Ce livre est à offrir en particulier à Éric Zemmour, qui nous désinforme au sujet de la protection qu’auraient reçue les juifs français de la part de Vichy. On y voit en particulier que l’officier de l’armée de l’air Maurice Bertman est obligé de se cacher durant toute l’Occupation afin d’échapper aux rafles et que le commandant Abraham Georges Ascoli (qui sert au 112e RI de juin 1918 à mars 1919) meurt à Auschwitz. René Hirschler, le fils du rabbin auprès du 15e corps d’armée (auquel appartient le régiment étudié), est arrêté à Marseille et décède en déportation.

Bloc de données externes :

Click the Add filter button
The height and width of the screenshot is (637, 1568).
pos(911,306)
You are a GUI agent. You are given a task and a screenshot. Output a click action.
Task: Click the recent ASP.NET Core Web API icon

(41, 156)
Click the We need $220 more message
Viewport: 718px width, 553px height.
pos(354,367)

Marc Robert Cassin musicien-brancardier (cousin de René Cassin) vit dans la clandestinité et voit son père et sa sœur mourir en déportation… Au fait "rappelle-toi de tout ces je t'aime" est la première phrase du refrain d’une chanson.

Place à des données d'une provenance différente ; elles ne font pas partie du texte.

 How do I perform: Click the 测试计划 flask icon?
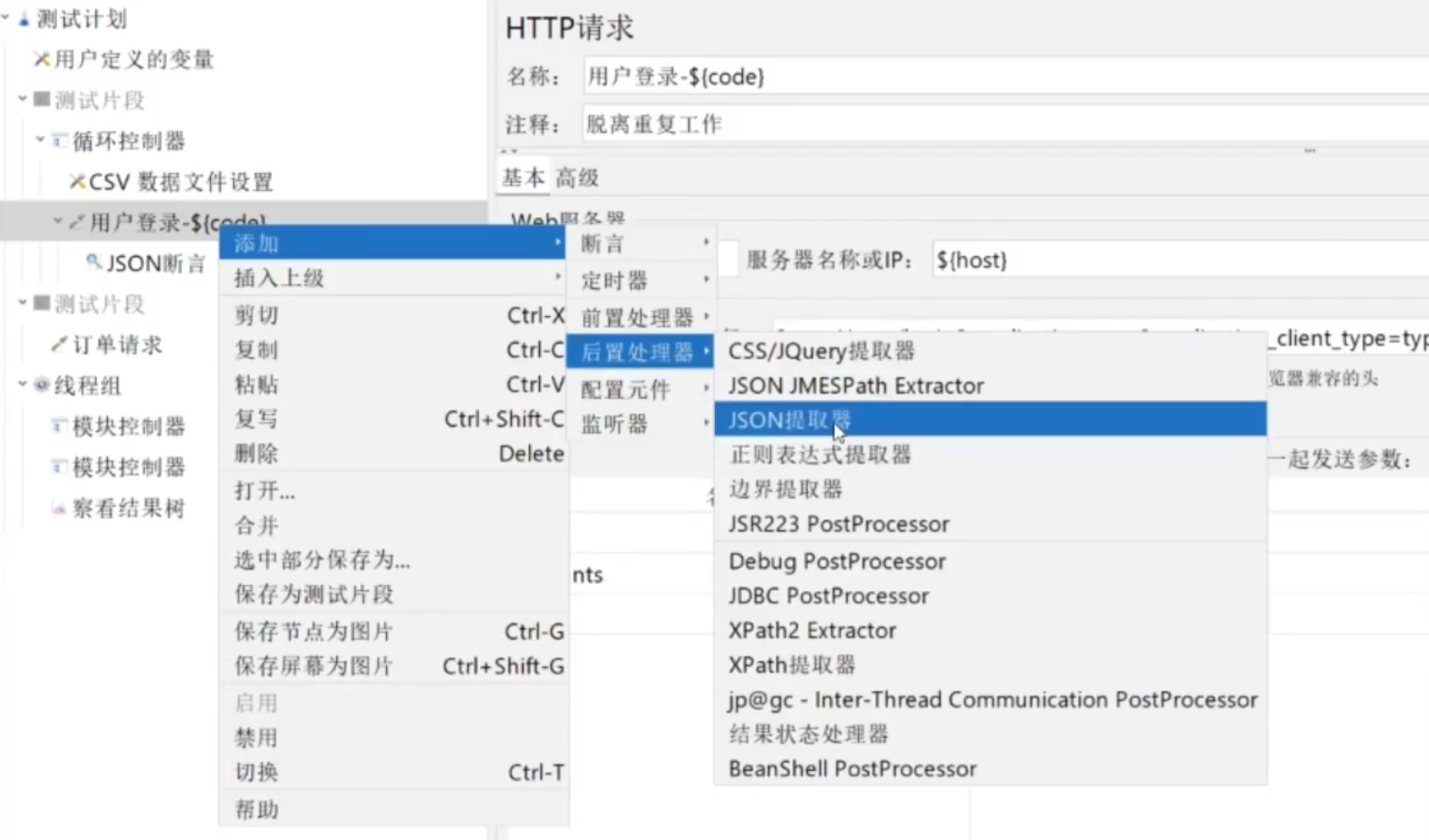click(24, 19)
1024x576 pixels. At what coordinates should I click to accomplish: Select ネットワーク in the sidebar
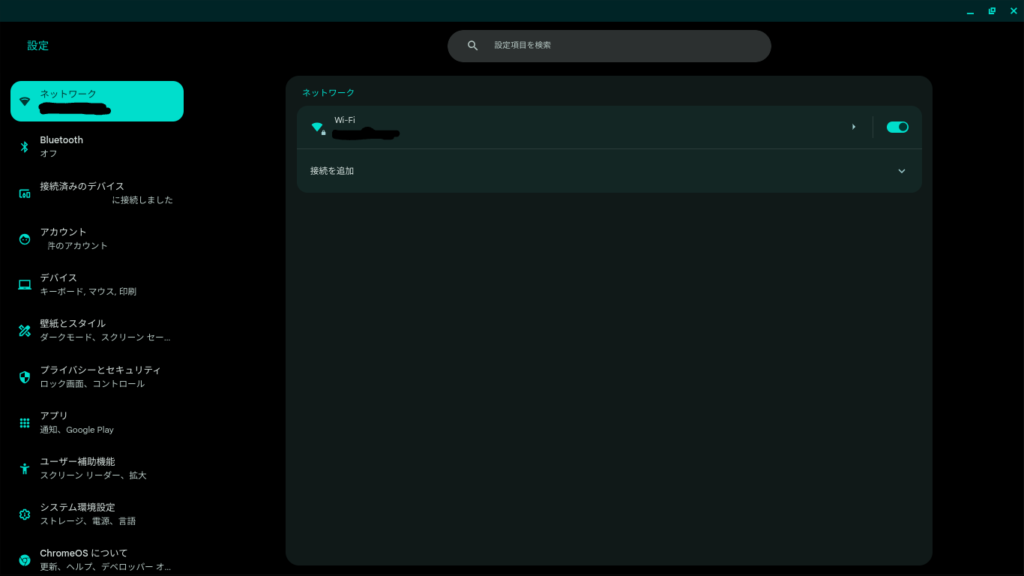coord(97,101)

Le personnage le plus connu est sans contexte Moïse (devenu Maurice en 1903) Bokanowski né au Havre en 1879, franc-maçon du Grand Orient. Avocat il est élu en 1914 député radical d’Asnières et Saint-Ouen. Partisan de la loi des trois ans de service militaire, il évolue du centre-gauche vers le centre-droit après-guerre. Son fils fut également député-maire d’Asnières. Cet ouvrage est le fruit de réelles recherches et comme souvent la micro-histoire rigoureusement menée permet d'éclairer la "grande histoire".